Continuing on our last-minute post-heavy slide into the home plate of December 31, we take you today into the bowels of Fayette County. No, really. Really, really deep into Fayette County. Much deeper than even the Fayette County Fair took us in July. Because on the last weekend of October, we actually went underground in Fayette County, to complete an Achievement that had been on our list for a handful of years: visit Laurel Caverns.
Laurel Caverns is a natural cave of about three miles in length — the largest cave in Pennsylvania. It’s open from the end of April until the first weekend in November each year for cave tours and spelunking of all levels, from casual visitors (us) to the hardcore spelunkers (people who have no fear of getting caught between two giant rocks in the dark).
The journey begins in the Visitors Center. We signed up for our tour, and then wandered around looking at some photos and maps while waiting to begin. Tours run every 20 minutes, so you never have to wait too long to go.
The tour is suitable for basically anyone who can do a hilly hike, but I would caution about shoes: you can’t wear flipflops or anything with a heel, and I wore flat boots, but if I did this again, I would absolutely have something grippier, like my Vibrams.

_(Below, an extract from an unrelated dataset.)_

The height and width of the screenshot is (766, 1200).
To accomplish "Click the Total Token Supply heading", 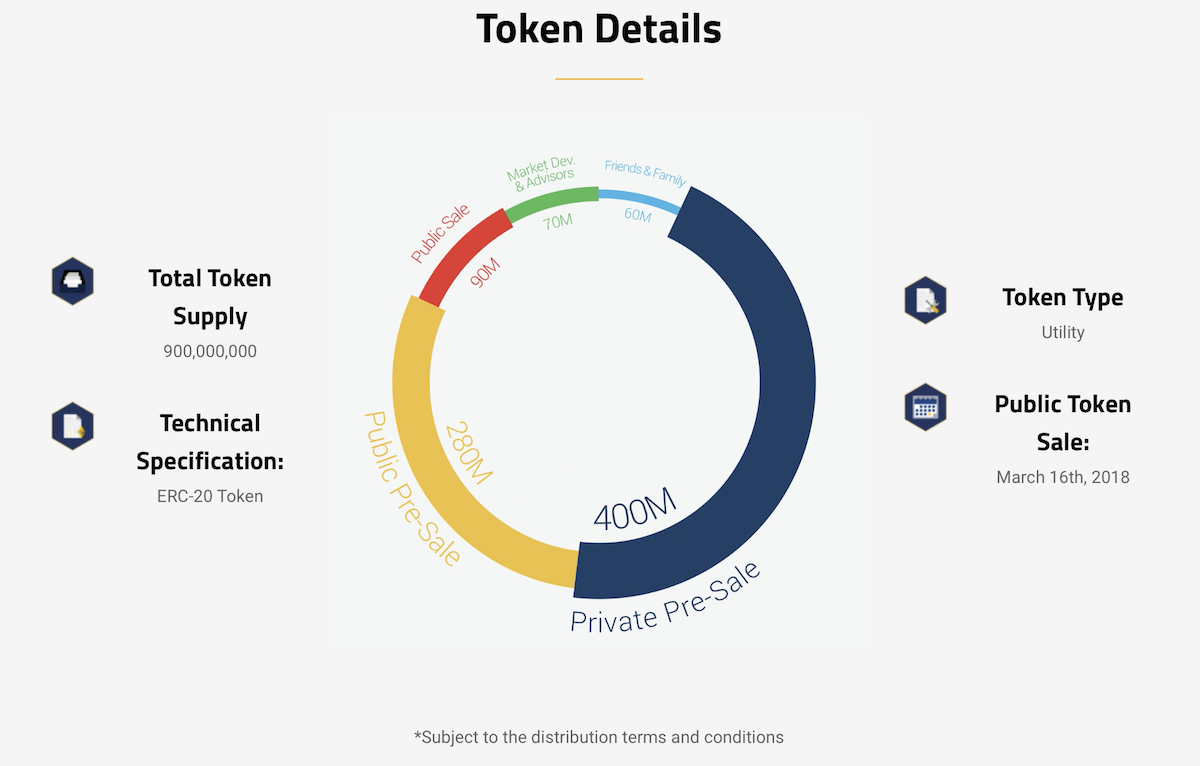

The floors are dirt for the most part, and I had a few ‘oh no I’m going down’ moments (although thankfully I never actually did).
Another stretch of the cave was lit by what I called ‘Tinkerbell lights.’ Much like in Peter Pan when you have to clap really loud to keep Tinkerbell alive, to keep the lights on in a little hallway, you have to be loud as hell.
After making a fool out of yourself talking to a row of lamps, you are rewarded with this fabulous room, home to the Pillar of Hercules. You’ll notice that this pillar looks like it is holding up the ceiling… and if you look closer, you’ll notice that there is a nice, fat cushion of air between the top of this formation and the bottom of the ceiling. Quite a nice false sense of security!
It may have taken us a few years to finally get to Laurel Caverns, but it was worth the wait! Our tour was excellent and informative, and we had a great time. In addition to the traditional guided tour that we took, there are longer, more difficult spelunking tours, as well as rappelling inside the cave. Laurel Caverns even has its own mini-golf on the premises! They are open from the last weekend in April until the first weekend in November, and we definitely recommend that you take the short trip to Fayette County to go on a spelunking adventure of your own!